Quote the data below in full, minus the images.

(EXCERPTED RECORDS begins)

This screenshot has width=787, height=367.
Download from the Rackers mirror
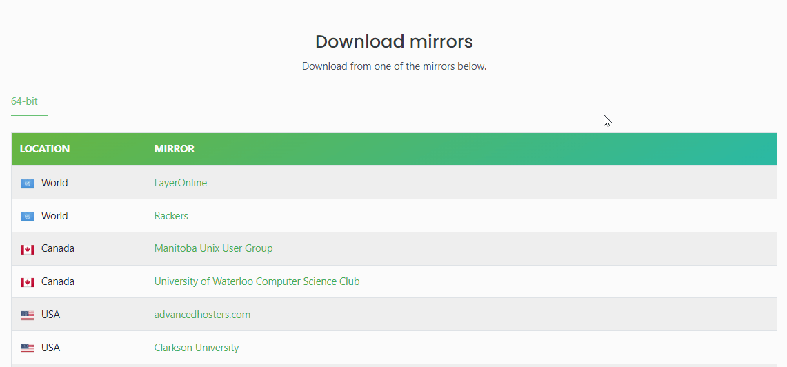click(x=171, y=216)
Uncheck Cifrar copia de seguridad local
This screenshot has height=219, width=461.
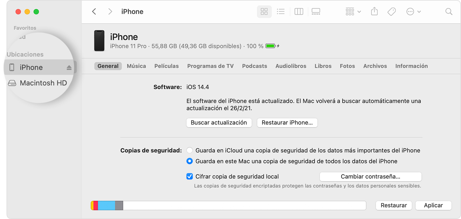(190, 176)
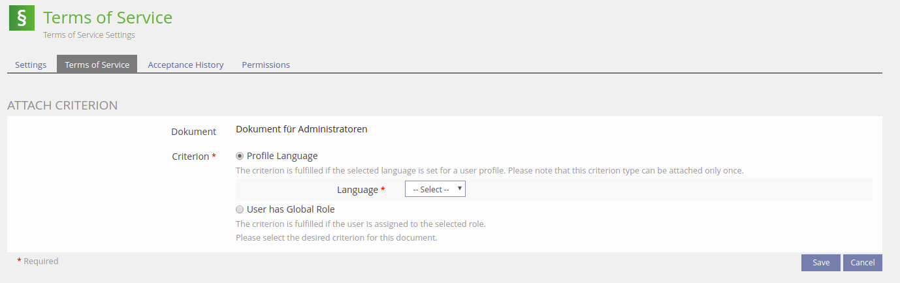
Task: Select the Profile Language radio button
Action: pyautogui.click(x=240, y=156)
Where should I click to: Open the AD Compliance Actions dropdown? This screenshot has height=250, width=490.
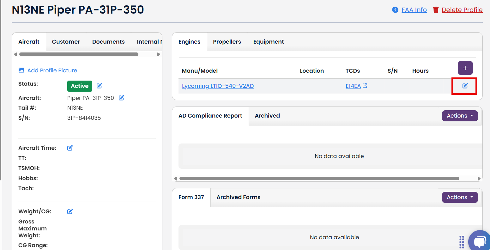[460, 116]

(EXCERPTED RECORDS ends)

▶ _ANSWER BOX_:
This screenshot has width=787, height=367.
Download from the Rackers mirror
click(x=171, y=216)
Uncheck Cifrar copia de seguridad local
This screenshot has height=219, width=461.
(190, 176)
Task: Select the Profile Language radio button
Action: pyautogui.click(x=240, y=156)
Where should I click to: Open the AD Compliance Actions dropdown? This screenshot has height=250, width=490.
[460, 116]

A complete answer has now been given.